Supplied text:

────

Johnson’s
plan is to turn his supreme court humiliation into rocket fuel at the polls
Martin
Kettle
A pumped-up
prime minister is betting that the judges’ decision will play well for him with
leave voters
@martinkettle
Wed 25 Sep
2019 20.00 BSTLast modified on Wed 25 Sep 2019 21.29 BST
An angry
and disturbingly pumped-up Boris Johnson’s response to the court in the
recalled House of Commons tonight was an act of total contempt – for the
courts, for parliament and ultimately for public and political decency. For the
time being, Johnson still retains much of the formal power of the prime
minister. But the role’s inner power, its moral authority, the holder’s ability
to govern and his meaningful capacity to represent the country are practically
shot. There is nothing tragic about this for Johnson personally. There is
everything tragic for the country that never asked for him to become its
leader.
He can’t
blame the judges, because he does not dare. He likes to blame MPs, because they
are an easy target. But the real blame lies with himself and the Tory hard
leavers.
On Tuesday,
in the immediate aftermath of the supreme court’s unanimous finding that
Johnson’s attempt to silence parliament was unlawful and void, it was still
just possible to suppose that the prime minister’s instant reaction in New York
was merely foolish and off-the-cuff. While claiming to respect the court,
Johnson and his lieutenants had gone into instant denial. Johnson announced
that he “disagreed profoundly” with the ruling, as if that disagreement was in
any way relevant. Meanwhile in London, Downing Street charged the justices with
extending their reach into political matters, and Jacob Rees-Mogg was alleged
to have described the ruling as a “constitutional coup”.
Perhaps,
after sleeping on the matter, and with the prospect of a resumed parliamentary
session in front of them, there was a possibility that the Johnson government
would adopt a humbler and more contrite tone in the light of day today. Not a
bit of it. First, with Johnson still in the air over the Atlantic, Michael Gove
went on a media round and announced that the government had done nothing wrong
in suspending parliament in the way that the court had ruled against. Then the
attorney general, Geoffrey Cox, told the reassembled MPs that the government
had acted in good faith, refused to rule out a further prorogation, and then
lost it altogether, dismissing parliament as “dead”, “a disgrace” and
possessing “no moral right to sit”.
These were
merely the warm-up acts for Johnson’s own eventual appearance in the Commons
this evening. But they had already pointed unerringly to the strategy that the
prime minister was to adopt and which, it was now clear, he had intended to
adopt from the very start when he spoke in New York. That strategy was that
this is now a naked political fight to the death with the opposition and with
the unbelievers. He is not interested in any of the issues on which the judges
ruled. All that matters to him is to wade through chaos to Brexit. The twin
objectives of the Johnson government when it took office after the ousting of
Theresa May – Brexit by the end of October and a general election fought on a
“people versus the elites” platform – remain utterly unchanged by the supreme
court ruling.

────

Stored records
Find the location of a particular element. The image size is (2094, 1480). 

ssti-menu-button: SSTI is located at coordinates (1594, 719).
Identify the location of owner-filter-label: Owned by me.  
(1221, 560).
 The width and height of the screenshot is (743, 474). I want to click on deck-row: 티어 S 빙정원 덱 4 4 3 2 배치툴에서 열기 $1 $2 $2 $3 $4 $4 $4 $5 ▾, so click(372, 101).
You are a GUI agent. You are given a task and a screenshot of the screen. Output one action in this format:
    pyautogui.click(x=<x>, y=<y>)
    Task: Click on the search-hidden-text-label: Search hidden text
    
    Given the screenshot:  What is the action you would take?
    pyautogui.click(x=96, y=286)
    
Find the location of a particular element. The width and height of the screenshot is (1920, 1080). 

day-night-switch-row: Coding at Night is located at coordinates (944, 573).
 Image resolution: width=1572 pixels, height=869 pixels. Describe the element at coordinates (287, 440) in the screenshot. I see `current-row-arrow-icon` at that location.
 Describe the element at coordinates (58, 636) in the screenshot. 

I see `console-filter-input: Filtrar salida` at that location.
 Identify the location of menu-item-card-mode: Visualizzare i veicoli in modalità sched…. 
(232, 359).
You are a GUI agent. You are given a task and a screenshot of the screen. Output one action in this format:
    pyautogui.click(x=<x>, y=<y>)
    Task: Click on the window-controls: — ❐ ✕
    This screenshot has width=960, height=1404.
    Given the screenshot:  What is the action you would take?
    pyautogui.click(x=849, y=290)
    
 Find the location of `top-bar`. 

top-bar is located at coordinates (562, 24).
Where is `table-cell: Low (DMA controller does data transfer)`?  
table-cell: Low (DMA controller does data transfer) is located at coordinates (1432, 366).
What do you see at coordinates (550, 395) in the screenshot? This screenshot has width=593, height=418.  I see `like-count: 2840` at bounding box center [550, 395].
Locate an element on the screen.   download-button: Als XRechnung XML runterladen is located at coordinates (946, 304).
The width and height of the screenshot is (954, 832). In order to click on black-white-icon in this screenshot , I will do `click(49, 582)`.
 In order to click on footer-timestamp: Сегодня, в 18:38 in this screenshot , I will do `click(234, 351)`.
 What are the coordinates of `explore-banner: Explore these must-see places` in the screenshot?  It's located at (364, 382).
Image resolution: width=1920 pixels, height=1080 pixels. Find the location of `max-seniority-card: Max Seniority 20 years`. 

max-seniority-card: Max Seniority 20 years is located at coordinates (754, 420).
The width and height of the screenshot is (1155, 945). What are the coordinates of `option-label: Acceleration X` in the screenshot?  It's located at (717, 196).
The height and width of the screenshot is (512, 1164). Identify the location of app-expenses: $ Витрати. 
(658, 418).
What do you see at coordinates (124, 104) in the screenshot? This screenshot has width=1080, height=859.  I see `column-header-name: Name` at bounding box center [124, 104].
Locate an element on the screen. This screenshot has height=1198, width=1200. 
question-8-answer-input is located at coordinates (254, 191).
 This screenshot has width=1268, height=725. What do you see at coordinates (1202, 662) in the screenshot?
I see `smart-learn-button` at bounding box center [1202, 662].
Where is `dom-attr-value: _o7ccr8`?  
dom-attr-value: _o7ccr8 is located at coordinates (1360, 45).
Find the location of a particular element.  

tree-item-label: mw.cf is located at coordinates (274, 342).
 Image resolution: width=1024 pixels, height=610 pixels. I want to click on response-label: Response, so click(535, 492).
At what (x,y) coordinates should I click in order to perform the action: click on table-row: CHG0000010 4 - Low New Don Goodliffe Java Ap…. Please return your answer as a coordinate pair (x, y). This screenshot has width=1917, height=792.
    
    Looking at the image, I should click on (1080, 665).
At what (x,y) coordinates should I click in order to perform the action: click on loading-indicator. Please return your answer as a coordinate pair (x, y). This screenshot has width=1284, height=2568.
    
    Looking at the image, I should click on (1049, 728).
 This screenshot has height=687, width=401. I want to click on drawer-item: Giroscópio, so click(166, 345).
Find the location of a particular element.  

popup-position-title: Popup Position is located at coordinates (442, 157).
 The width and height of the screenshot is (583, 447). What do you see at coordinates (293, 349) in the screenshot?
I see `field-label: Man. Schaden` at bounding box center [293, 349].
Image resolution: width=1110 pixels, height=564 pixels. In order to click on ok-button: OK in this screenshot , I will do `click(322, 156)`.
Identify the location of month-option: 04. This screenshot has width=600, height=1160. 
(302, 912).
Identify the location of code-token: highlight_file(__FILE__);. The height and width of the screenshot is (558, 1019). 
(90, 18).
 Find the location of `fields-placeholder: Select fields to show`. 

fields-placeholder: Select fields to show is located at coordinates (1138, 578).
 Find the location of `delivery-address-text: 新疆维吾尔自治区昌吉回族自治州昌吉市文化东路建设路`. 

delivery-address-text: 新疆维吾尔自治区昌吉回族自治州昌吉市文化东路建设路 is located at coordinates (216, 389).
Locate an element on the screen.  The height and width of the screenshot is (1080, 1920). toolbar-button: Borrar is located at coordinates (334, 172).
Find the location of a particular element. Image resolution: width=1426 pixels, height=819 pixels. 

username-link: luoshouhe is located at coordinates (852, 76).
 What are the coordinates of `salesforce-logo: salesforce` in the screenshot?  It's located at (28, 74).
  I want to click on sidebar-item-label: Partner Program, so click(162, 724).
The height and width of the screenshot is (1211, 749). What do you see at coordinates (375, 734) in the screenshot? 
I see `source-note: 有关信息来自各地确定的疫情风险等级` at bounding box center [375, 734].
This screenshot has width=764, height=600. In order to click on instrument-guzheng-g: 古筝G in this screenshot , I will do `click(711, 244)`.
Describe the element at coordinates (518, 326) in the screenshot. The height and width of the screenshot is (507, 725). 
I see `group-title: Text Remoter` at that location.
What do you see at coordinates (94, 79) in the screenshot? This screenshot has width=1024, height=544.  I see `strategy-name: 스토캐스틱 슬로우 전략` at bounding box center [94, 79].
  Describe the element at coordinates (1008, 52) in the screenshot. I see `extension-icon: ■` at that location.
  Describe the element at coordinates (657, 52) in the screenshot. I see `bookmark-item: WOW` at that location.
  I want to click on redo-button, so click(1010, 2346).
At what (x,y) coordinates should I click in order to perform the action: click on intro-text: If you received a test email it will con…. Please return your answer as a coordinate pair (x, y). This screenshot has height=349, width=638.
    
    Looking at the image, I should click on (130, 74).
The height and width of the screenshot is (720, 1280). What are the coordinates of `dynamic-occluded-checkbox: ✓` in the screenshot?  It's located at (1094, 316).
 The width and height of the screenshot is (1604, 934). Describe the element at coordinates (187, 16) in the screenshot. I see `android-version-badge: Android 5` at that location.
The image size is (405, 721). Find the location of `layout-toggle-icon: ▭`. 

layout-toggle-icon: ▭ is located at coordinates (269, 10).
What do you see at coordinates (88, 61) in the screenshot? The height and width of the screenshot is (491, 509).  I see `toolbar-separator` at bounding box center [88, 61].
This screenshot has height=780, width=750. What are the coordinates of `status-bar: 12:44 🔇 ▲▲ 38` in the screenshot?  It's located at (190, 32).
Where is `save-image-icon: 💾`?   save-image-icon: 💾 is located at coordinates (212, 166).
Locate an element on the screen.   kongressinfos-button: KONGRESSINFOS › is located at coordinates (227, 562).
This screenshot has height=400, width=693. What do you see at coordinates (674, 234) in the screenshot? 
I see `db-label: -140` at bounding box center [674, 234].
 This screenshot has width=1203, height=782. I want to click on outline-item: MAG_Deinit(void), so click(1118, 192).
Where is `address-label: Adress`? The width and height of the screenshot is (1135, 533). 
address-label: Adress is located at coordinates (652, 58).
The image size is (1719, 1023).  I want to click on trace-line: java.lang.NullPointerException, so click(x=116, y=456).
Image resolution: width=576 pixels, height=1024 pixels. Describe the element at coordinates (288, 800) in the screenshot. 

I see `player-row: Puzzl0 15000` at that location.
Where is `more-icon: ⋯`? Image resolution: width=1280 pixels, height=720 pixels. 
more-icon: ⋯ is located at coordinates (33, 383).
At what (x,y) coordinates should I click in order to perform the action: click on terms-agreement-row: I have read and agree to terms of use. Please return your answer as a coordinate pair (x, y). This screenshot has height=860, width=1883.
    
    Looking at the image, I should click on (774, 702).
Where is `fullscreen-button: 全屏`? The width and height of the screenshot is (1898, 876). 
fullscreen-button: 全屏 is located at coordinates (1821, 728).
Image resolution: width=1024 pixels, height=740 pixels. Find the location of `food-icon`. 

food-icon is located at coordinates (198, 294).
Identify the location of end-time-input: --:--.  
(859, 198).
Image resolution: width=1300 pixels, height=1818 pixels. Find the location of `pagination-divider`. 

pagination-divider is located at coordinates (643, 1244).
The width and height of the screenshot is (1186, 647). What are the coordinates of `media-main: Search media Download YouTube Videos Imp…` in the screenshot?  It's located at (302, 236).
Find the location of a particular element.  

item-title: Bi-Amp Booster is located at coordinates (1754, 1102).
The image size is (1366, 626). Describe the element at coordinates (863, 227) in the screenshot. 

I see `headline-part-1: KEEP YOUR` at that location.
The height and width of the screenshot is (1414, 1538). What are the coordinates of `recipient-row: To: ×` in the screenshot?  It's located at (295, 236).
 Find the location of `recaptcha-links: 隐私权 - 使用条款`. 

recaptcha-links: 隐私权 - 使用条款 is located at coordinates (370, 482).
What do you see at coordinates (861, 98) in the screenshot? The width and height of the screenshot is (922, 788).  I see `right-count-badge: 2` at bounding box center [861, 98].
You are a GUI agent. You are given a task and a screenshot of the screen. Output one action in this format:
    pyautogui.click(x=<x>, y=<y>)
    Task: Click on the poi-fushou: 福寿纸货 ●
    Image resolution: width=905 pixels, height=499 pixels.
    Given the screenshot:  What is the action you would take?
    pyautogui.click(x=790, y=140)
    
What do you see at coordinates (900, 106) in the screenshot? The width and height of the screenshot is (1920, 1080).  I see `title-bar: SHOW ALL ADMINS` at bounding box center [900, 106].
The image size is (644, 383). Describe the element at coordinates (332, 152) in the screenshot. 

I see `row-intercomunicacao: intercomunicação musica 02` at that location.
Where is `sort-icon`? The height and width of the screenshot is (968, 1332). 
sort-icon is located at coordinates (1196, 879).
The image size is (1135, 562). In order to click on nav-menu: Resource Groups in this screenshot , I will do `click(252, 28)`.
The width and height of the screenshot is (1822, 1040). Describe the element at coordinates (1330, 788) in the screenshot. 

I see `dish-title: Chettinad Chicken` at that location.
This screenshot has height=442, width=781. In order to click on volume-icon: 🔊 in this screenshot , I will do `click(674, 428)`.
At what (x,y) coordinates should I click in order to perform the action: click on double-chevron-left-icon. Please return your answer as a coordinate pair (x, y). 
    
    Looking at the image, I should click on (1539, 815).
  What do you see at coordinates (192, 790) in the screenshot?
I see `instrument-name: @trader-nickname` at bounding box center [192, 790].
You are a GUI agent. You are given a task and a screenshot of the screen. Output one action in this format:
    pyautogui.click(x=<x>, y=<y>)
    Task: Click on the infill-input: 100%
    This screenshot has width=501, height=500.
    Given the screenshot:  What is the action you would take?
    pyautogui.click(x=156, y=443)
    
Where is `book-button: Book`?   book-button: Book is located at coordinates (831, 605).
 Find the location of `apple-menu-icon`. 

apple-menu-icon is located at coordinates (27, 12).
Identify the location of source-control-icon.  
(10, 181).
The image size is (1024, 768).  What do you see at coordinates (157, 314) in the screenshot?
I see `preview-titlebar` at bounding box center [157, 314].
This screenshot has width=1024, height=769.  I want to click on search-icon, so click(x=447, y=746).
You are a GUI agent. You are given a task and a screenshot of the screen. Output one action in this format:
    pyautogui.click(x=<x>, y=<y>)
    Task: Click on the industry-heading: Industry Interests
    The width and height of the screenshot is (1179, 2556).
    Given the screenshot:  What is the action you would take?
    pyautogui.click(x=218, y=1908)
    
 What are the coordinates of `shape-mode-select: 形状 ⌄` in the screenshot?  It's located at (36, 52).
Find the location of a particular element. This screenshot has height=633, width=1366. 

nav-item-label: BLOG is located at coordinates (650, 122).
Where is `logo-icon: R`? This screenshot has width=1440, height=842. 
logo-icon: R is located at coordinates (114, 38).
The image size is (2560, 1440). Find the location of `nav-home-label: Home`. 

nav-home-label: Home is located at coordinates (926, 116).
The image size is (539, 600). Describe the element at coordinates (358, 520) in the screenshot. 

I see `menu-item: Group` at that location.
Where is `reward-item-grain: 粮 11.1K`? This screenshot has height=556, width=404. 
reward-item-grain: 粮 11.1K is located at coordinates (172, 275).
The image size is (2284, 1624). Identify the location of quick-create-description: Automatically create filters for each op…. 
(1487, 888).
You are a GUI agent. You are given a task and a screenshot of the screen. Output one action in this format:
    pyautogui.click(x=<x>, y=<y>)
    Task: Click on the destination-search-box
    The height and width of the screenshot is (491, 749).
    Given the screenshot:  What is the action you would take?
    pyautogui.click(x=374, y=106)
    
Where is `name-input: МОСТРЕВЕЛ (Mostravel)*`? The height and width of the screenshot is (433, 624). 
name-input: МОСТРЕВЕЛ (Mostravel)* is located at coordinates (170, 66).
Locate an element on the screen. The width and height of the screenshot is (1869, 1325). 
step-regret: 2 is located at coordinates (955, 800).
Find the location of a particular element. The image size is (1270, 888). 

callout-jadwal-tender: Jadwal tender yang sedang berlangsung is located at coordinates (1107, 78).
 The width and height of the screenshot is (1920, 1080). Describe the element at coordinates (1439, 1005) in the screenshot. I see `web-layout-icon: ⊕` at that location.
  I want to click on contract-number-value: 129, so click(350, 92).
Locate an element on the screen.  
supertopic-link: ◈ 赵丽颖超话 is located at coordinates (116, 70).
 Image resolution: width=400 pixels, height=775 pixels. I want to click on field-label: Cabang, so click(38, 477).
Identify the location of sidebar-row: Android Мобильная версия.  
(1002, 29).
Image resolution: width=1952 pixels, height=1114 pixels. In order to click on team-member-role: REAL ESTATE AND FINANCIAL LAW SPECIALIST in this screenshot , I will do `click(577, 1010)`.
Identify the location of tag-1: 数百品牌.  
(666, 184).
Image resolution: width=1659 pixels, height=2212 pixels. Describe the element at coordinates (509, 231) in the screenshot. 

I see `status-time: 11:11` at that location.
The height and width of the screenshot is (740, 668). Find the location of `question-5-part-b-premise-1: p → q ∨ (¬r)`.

────

Tasks for this exercise:
- 1) Summarize the piece on Johnson and the supreme court ruling in two sentences.
- 2) In the stored records, switch "Owned by me" to "Shared with me" across the stretch from the start of the records through the line containing "The width and height of the screenshot is (743, 474).". Return only those lines, with everything else left as it is.
The text and the stored records come from separate, unrelated sources.

Answers to this exercise:
- 1) After the supreme court unanimously found Johnson's attempt to silence parliament unlawful and void, his government took no humbler tone: Michael Gove said it had done nothing wrong, and Geoffrey Cox said it had acted in good faith and called parliament "dead." Johnson's strategy is a naked political fight to the death with the opposition, aimed at Brexit by the end of October and an election on a "people versus the elites" platform, even as his moral authority as prime minister is practically shot.

- 2)
Find the location of a particular element. The image size is (2094, 1480). 

ssti-menu-button: SSTI is located at coordinates (1594, 719).
Identify the location of owner-filter-label: Shared with me.  
(1221, 560).
 The width and height of the screenshot is (743, 474). I want to click on deck-row: 티어 S 빙정원 덱 4 4 3 2 배치툴에서 열기 $1 $2 $2 $3 $4 $4 $4 $5 ▾, so click(372, 101).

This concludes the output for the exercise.